Kinks in a predictable plot are clearly telegraphed through self-consciously quickfire dialogue.
LITTLE WOMEN (U)
For her handsomely mounted film adaptation of Louisa May Alcott’s 1868 novel, writer-director Greta Gerwig remains faithful to the source text and abides by literary tropes. She also indulges in post-feminist revisionism to set her Little Women apart from previous incarnations and strike a chord in the post-#MeToo era. The fractured chronology isn’t entirely successful. By reframing the death of a pivotal figure, Gerwig dampens the emotional impact and the juxtaposition of scenes eight years apart can be confusing. “People want to be amused, not preached at. Morals don’t sell nowadays,” a publisher (Tracy Letts) counsels Jo March (Saoirse Ronan) in the opening scene. Gerwig’s splendid film disagrees and sells Alcott’s morality largely word for word through pithy observational humour and boundless affection for the characters.
KNIVES OUT (12A)
Writer-director Rian Johnson pays loving tribute to Agatha Christie with a tongue-in-cheek country house whodunit. Knives Out assembles a starry cast of prime suspects including Chris Evans, Jamie Lee Curtis, Toni Collette and Michael Shannon and cleverly conceals the murderer’s identity until a classic final act reveal. Johnson’s script lovingly embraces the tropes of a murder mystery while fishing for red herrings, assembling the accused in a wood-panelled drawing room for a private detective’s pithy summation replete with overlapping flashbacks. Perhaps curiously, the film’s weakest link is the brilliant mind in charge of the case: a sleuth played by Daniel Craig with a hammy accent fried in the Deep South. However, pieces of Johnson’s elaborate puzzle slot satisfyingly into place as the ensemble cast have fun with their colourful roles.
CATS (U)
Tom Hooper’s ambitious film version of Cats employs digital trickery to add coats of soft, wind-tousled fur to a starry human cast including Dame Judi Dench, who was supposed to originate Grizabella in 1981 until injury forced Elaine Paige to replace her.
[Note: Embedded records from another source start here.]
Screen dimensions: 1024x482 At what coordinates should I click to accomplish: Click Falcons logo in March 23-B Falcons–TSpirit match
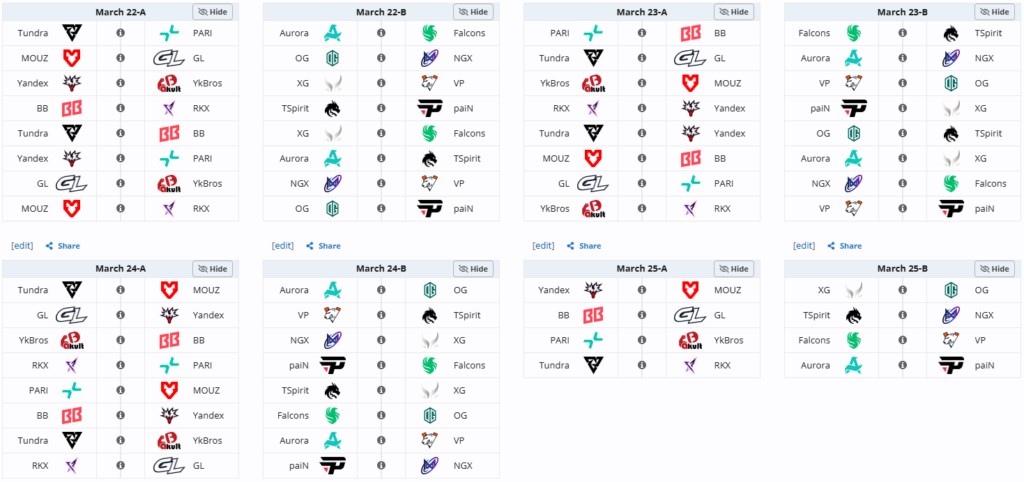coord(855,32)
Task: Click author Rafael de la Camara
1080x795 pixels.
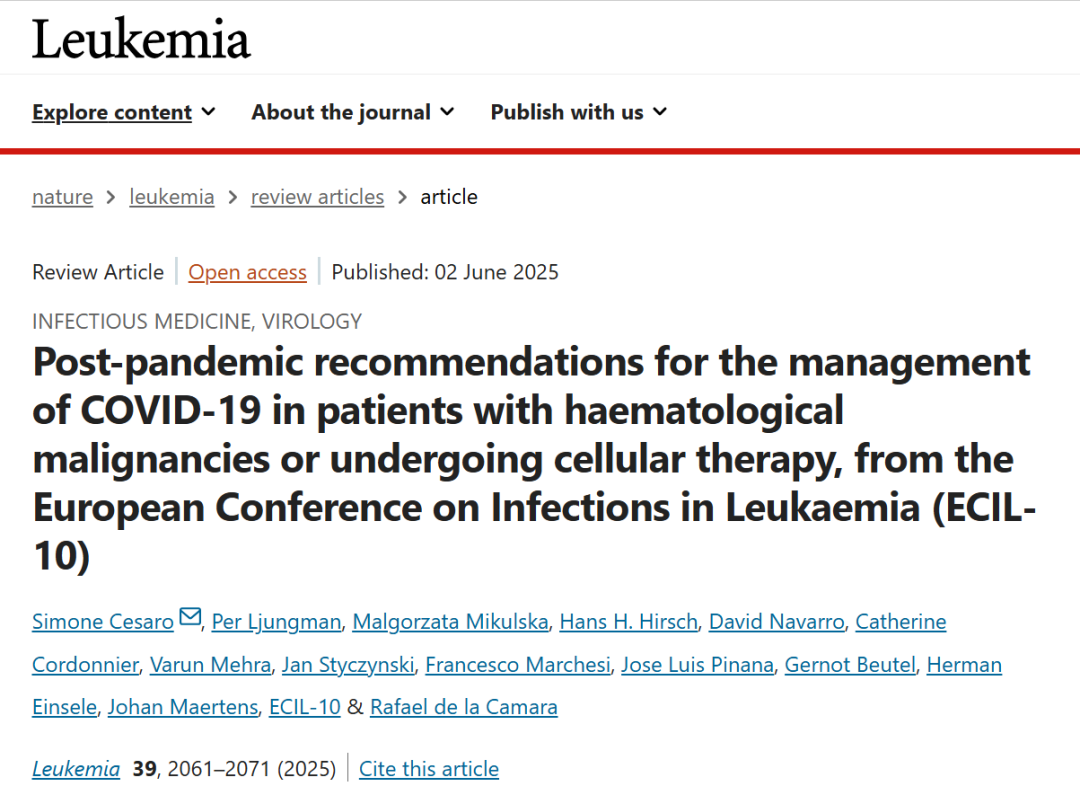Action: click(464, 708)
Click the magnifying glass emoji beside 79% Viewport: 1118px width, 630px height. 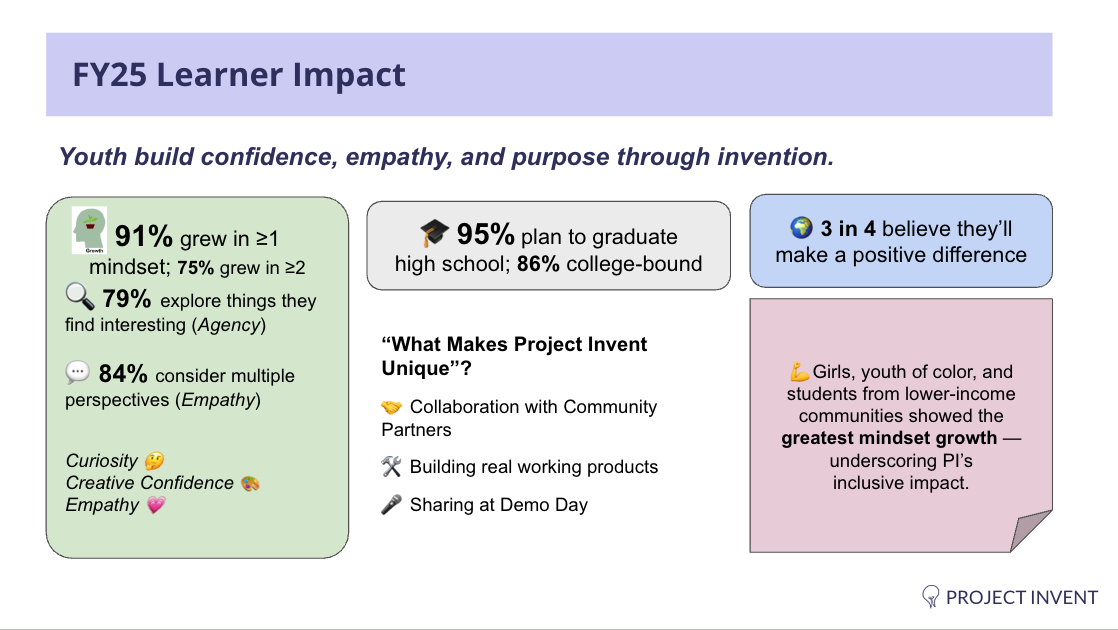[80, 296]
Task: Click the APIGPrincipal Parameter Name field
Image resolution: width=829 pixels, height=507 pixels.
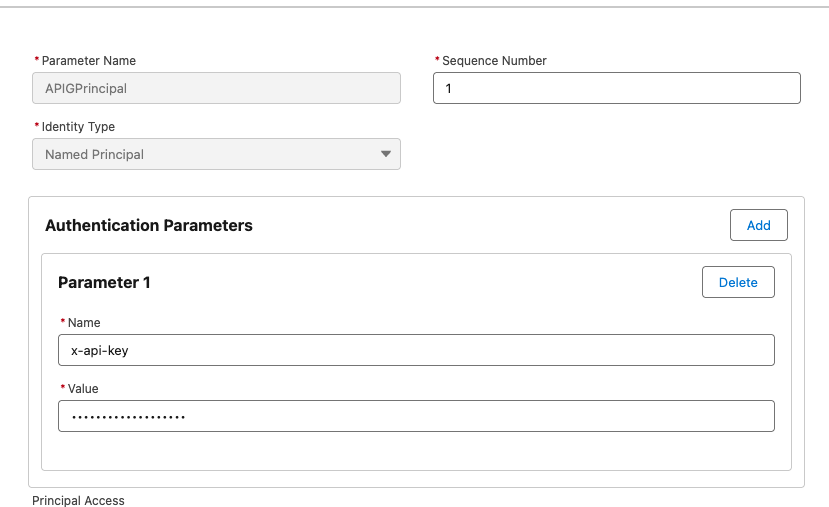Action: [x=216, y=88]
The character’s belting ballad, Memory, is the show’s standout number and Jennifer Hudson sinks her claws into each tremulous word on screen, tears streaming as she confides, “I remember the time I knew what happiness was,” before the inevitable key change tips her over the edge into full-blooded caterwaul of the broken-hearted. Hooper’s strangely sensual extravaganza revels in the sight of cast members rubbing themselves up against each other in purring rhapsody or arching backs to the choreography of Andy Blankenbuehler, who won a Tony award for Hamilton.